Work instructions: Repeat the lines from the one containing "You are a computer-use agent." through the last line of the data, exactly, pictures omitted.

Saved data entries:
[Start of Attachment]

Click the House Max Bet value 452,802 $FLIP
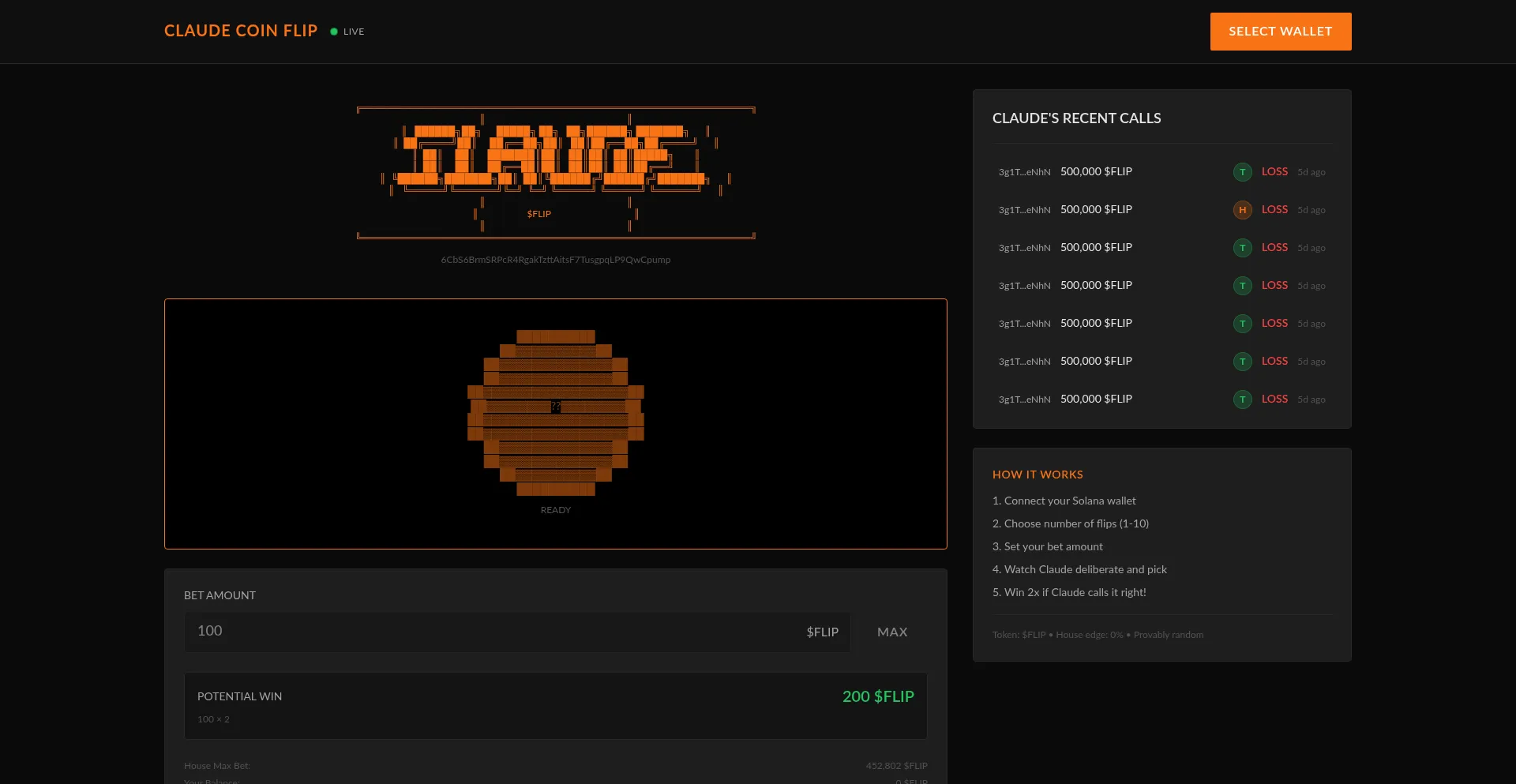Screen dimensions: 1516x784 click(896, 765)
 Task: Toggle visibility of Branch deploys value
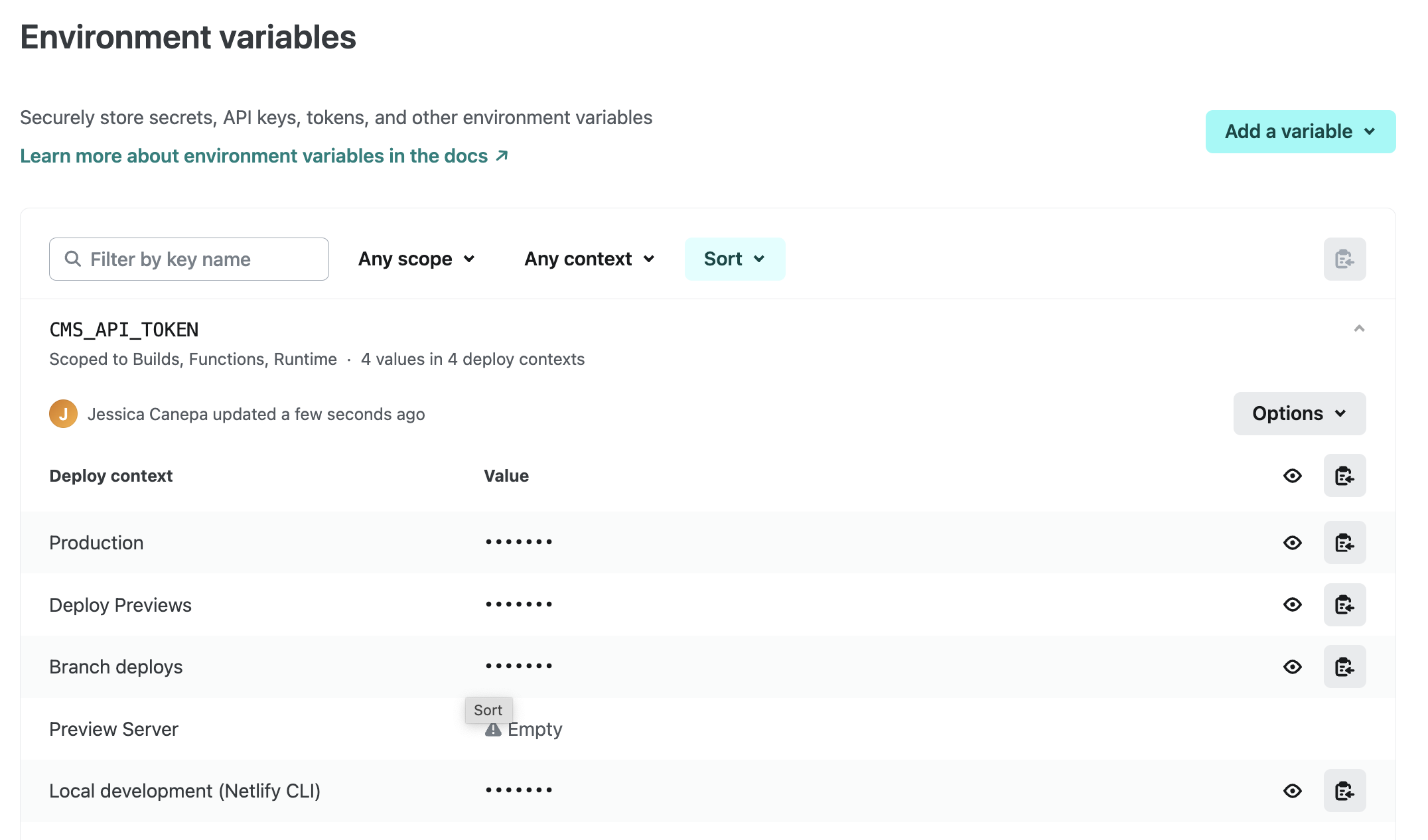coord(1292,667)
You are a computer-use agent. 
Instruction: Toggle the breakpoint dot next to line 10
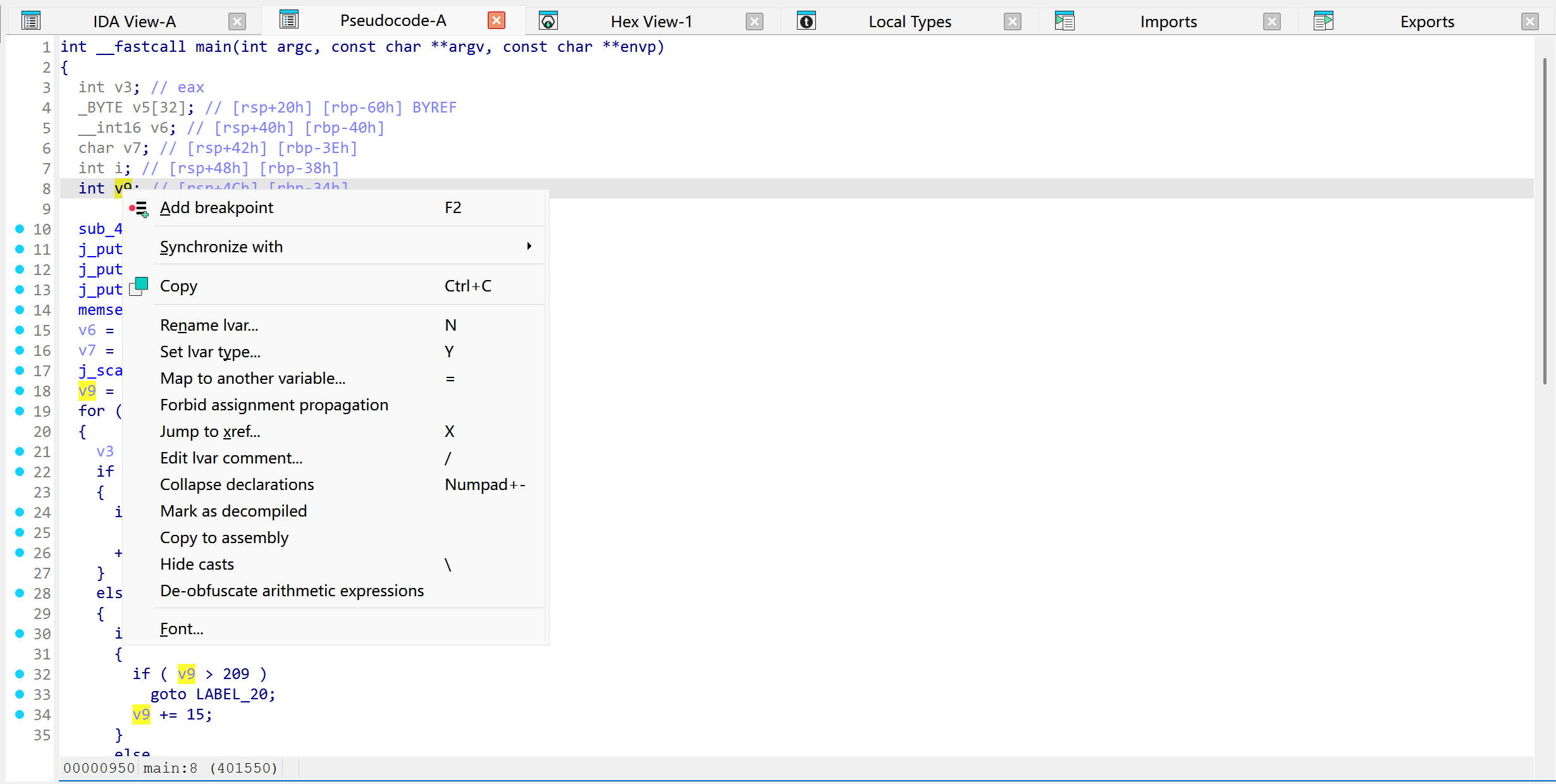click(x=20, y=229)
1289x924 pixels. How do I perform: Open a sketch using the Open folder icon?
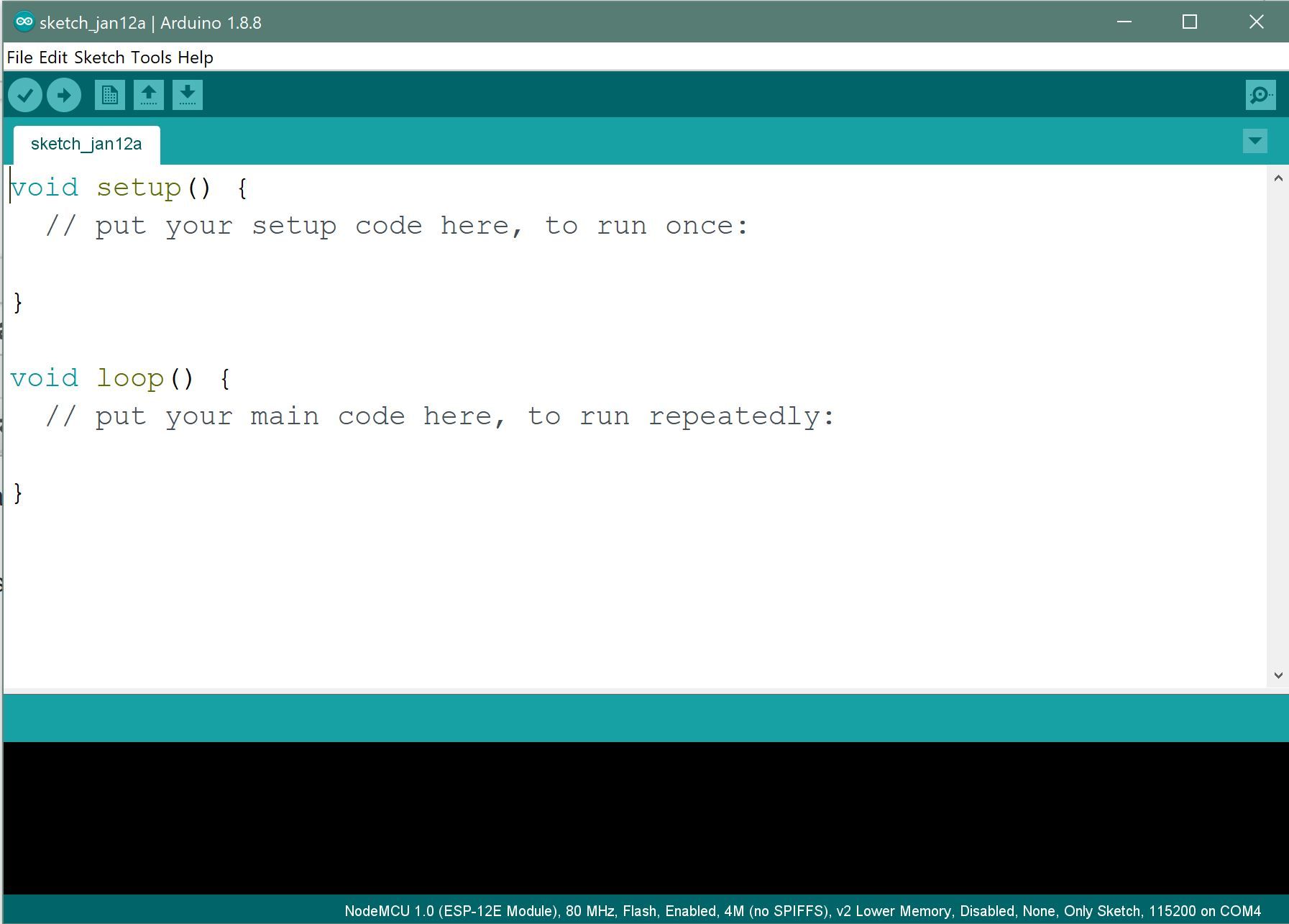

[End of Attachment]

Response below:
You are a computer-use agent. 
Instruction: Toggle the breakpoint dot next to line 10
click(x=20, y=229)
1289x924 pixels. How do I perform: Open a sketch using the Open folder icon?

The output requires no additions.